***** TEXT BLOCK *****
Anyway, we were going to buy her a build-a-whatever-she-wanted at the Build-a-Bear store. I had a $5.00 off coupon, which I couldn't find when it was time to go to the store. Coupons have a way of doing that to me. I have them until I need them and then I have-them-not. Until they expire, then I have them again.

Mary Poppins picked a pink spotted leopard, it's name is Pawfect Pink Leopard, it is very cute. Then the lady starts adding things. A Build-a-Sound? A Heart Beat? She doesn't ask the one paying the bill, just asks the child. Our sensible Mary Poppins didn't want those things. Whew.

"Okay," the Super-Sonic-Build-a-Bear-Sales-Person (her father was a carny-barker) said, "Go give her a bath and then go pick out her clothes." Not, "Would you care to look at clothes?" Just, "Go pick them out!" An order. An animal couldn't walk out naked? Like nature intended?

I looked at Phil. The whites of his eyes were showing all around his pupils. "Clothes?" he mouthed. I shrugged.

"I'm paying for the clothes," Mary Poppins's darling mother said. She has been there before. She recognized a shell shocked grandfather when she saw one.

Mary Poppins picked out a khaki, pleated skirt, a shirt and shoes. Shoes? Yes, shoes. Obviously a well dressed panther wears shoes on his feet but not his other feet which seem to be hands.

"I don't know why these animals need clothes," Mary Poppins's mother said. "They never stay dressed anyway."

Mary Poppins grinned. She was already planning to strip the Pawfect Pink Panther's clothes off as soon as she got home. I could tell. She will mean to re-dress her but the chances of it happening are slim. Especially when it comes time to take Pawfect to bed. Who wants to sleep with a panther with scratchy clothes and clunky shoes?

Then Mary Poppins and her mother registered the well dressed animal, Mary Poppins gave it a name. JoJo. A birth certificate was printed out and we went to pay. The clothes cost as much as the bear! Oh my stars! I looked at Mary Poppins's Mother. The whites of my eyes were now showing all around the pupils.

"I've been here before," Mary Poppins's mother said dryly. "I looked like that the first time."

I gave Mary Poppins a hug as we left the store. "Thank you," I mouthed over the top of her head at her mom.

"You're welcome," she said. "Those clothes won't stay on ten minutes," she said with half closed eyes as she slowly shook her head.

She sighed. We sighed. Mary Poppins sighed. We all sighed for different reasons and then we all departed, leaving the Build a Bear store almost $50.00 richer.

I logged onto the Build a Bear website when I got home. They have stores in every state and nineteen countries. Nineteen! Including India. I thought India had poverty unlimited. Maybe that's why. All the little stuffed animals are running around with expensive clothes made in China for pennies and the savvy woman who invented this Build-a-Bear empire is vacationing in Nassau, sipping ice cold drinks on the beach and laughing every time she hears a cash register ring another sale. She is laughing almost non-stop.

I'm sure she deserves it. Her stores are darling, they really are and Mary Poppins had a wonderful time. She got a giant sticker on her sweater, saying it was her birthday. She got to ring a big school bell and everyone in the store yelled "Happy Birthday," but I have to ask one question? Can't animals be happy being naked?
*****
__DIRECTIONS__
Can you extract the Build-a-Bear story word for word, starting at "Then Mary Poppins" and ending at "around the pupils."? You won't need the material that comes next.
***** DATA EXCERPT *****
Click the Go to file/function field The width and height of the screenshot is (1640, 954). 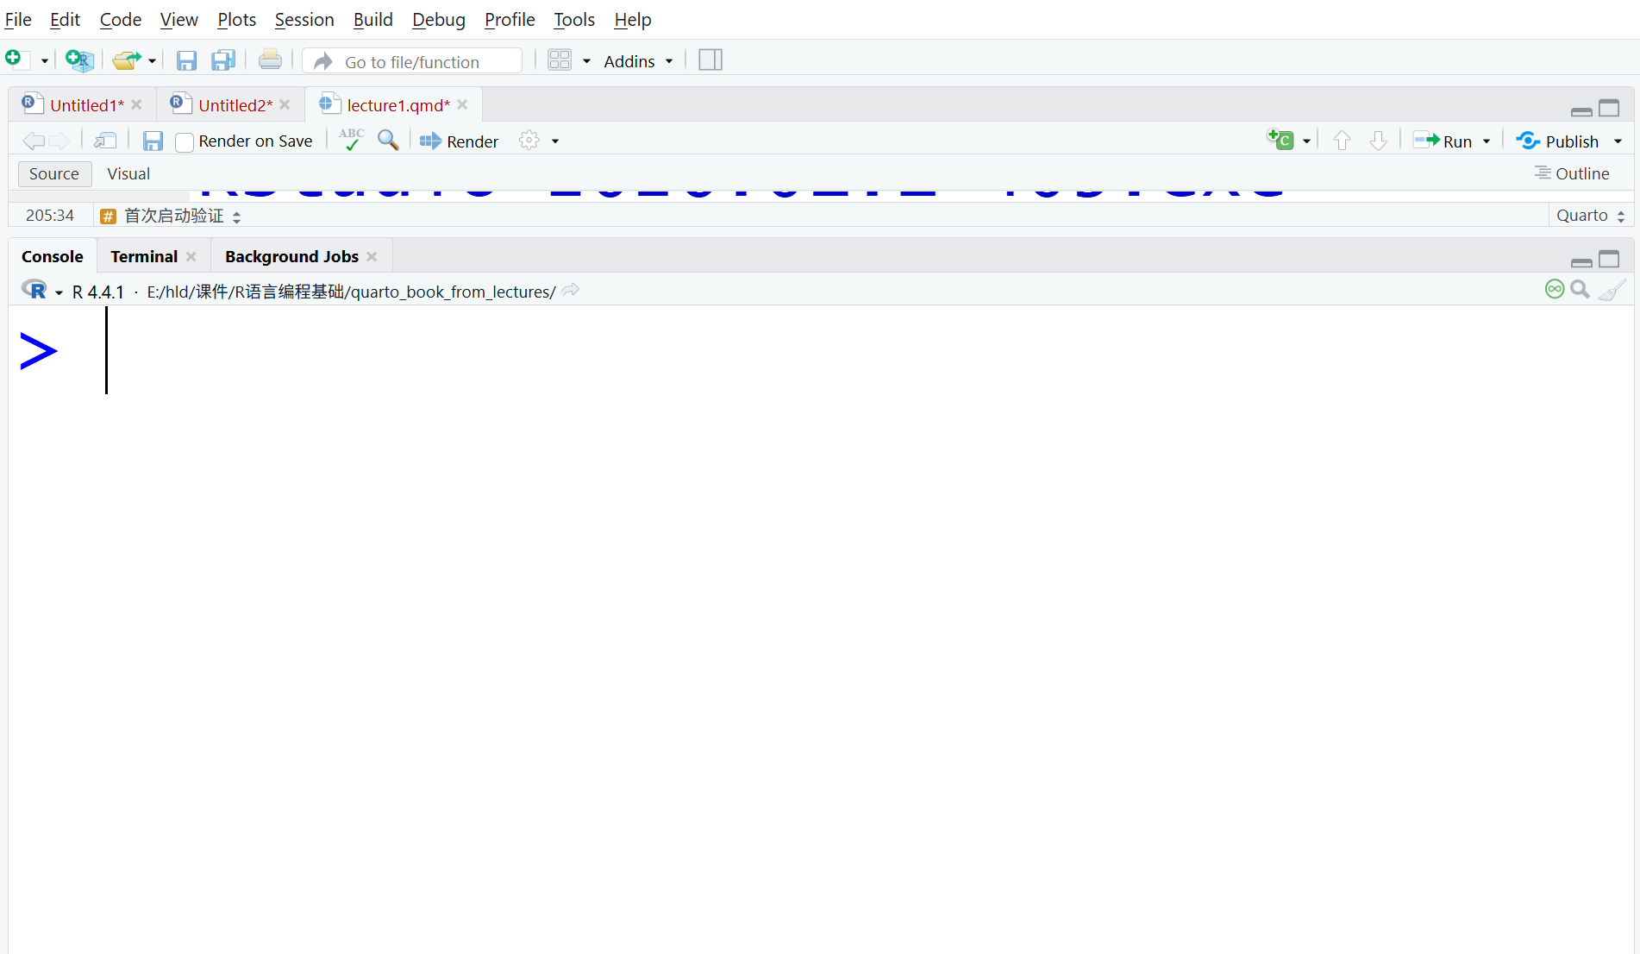coord(413,61)
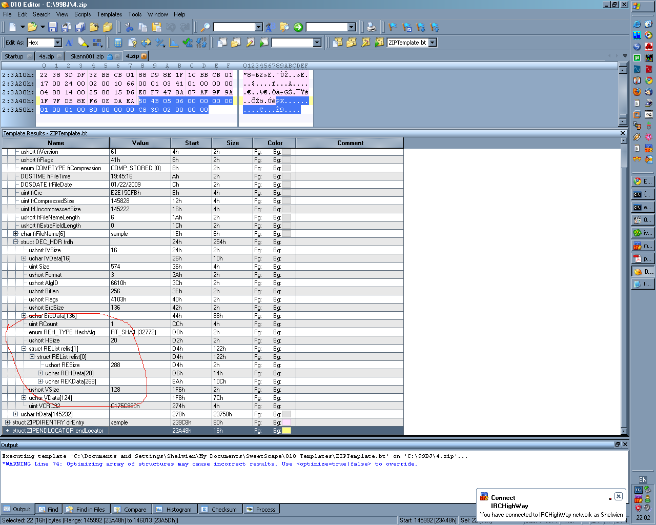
*****
__EXERCISE RESPONSE__
Then Mary Poppins and her mother registered the well dressed animal, Mary Poppins gave it a name. JoJo. A birth certificate was printed out and we went to pay. The clothes cost as much as the bear! Oh my stars! I looked at Mary Poppins's Mother. The whites of my eyes were now showing all around the pupils.